Ameen. May Allah bless you both. and make it easy for all. best luck for your upcoming life.


----------



## auspak19jan

ezaz777 said:


> Alhamdulillah.. Visa granted today..Travelling tomorrow.
> 
> Please remember us in your dua so that allah make our journey easy..


Congratulations! May Allah Brings happiness in your life. I think processing time is going to be lower in next couple of months back to normal 9 - 12 months except for some unlucky complex rare cases where high commission need longer time to process. 
Because.........
Looking at month of July 2018 and number of grants all over the world compared to month of May and June 2018. I assume it was a public stunt by Peter Dutton for upcoming elections in Australia in 2019 as his party won on the name of Border protection in last election.

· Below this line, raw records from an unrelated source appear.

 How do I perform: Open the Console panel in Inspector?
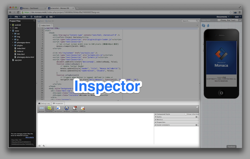(x=83, y=109)
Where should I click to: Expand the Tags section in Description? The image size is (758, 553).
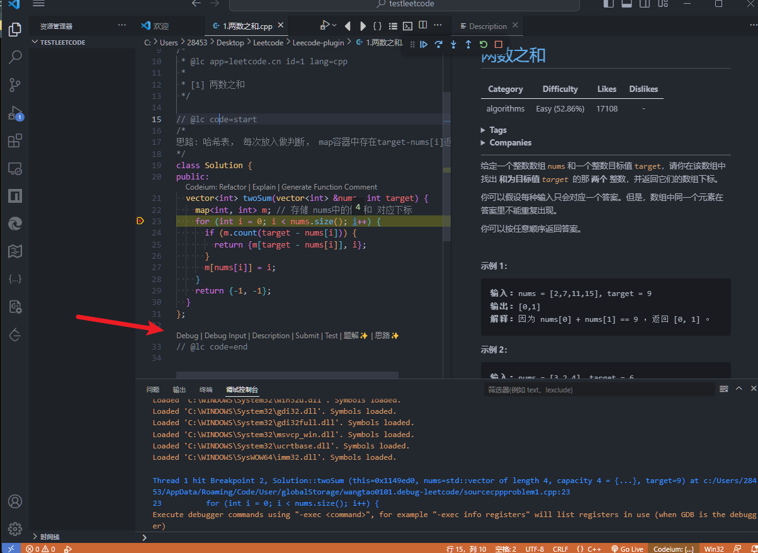point(497,130)
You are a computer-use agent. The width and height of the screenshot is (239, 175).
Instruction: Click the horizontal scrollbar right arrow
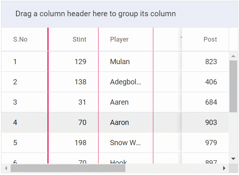(224, 168)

No doubt, LNP did good job back then but now they are faking it. He did hold visa grants for last few months and issued after the end of financial year to show figures have gone LOW. if that's true and 9 news Media and such politicians are shame who are fooling common Australians.

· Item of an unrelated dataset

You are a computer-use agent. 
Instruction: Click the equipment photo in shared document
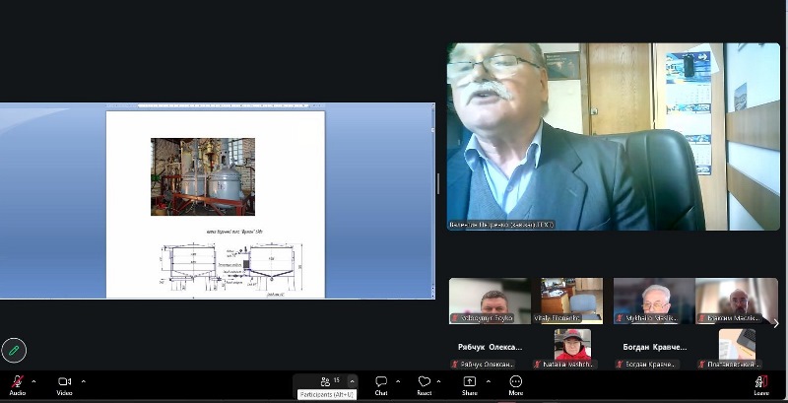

https://www.9news.com.au/national/2...tion-migrant-skilled-annual-figures-crackdown

Any one else think like that?


----------



## auspak19jan

Any one got any recent update about your visa application. please share your updates...….


----------



## sanakhan189

I lodged my application in April 2018. However there has been no response since i submitted my medical and biometrics. How can i find out if a case officer has been assigned yet or not?

Also, if i applied from Islamabad then is it necessary for my application to be assessed in Islamabad? 

Meanwhile i applied for visit visa so will that application also be assessed in Islamabad?


----------



## auspak19jan

sanakhan189 said:


> I lodged my application in April 2018. However there has been no response since i submitted my medical and biometrics. How can i find out if a case officer has been assigned yet or not?
> 
> Also, if i applied from Islamabad then is it necessary for my application to be assessed in Islamabad?
> 
> Meanwhile i applied for visit visa so will that application also be assessed in Islamabad?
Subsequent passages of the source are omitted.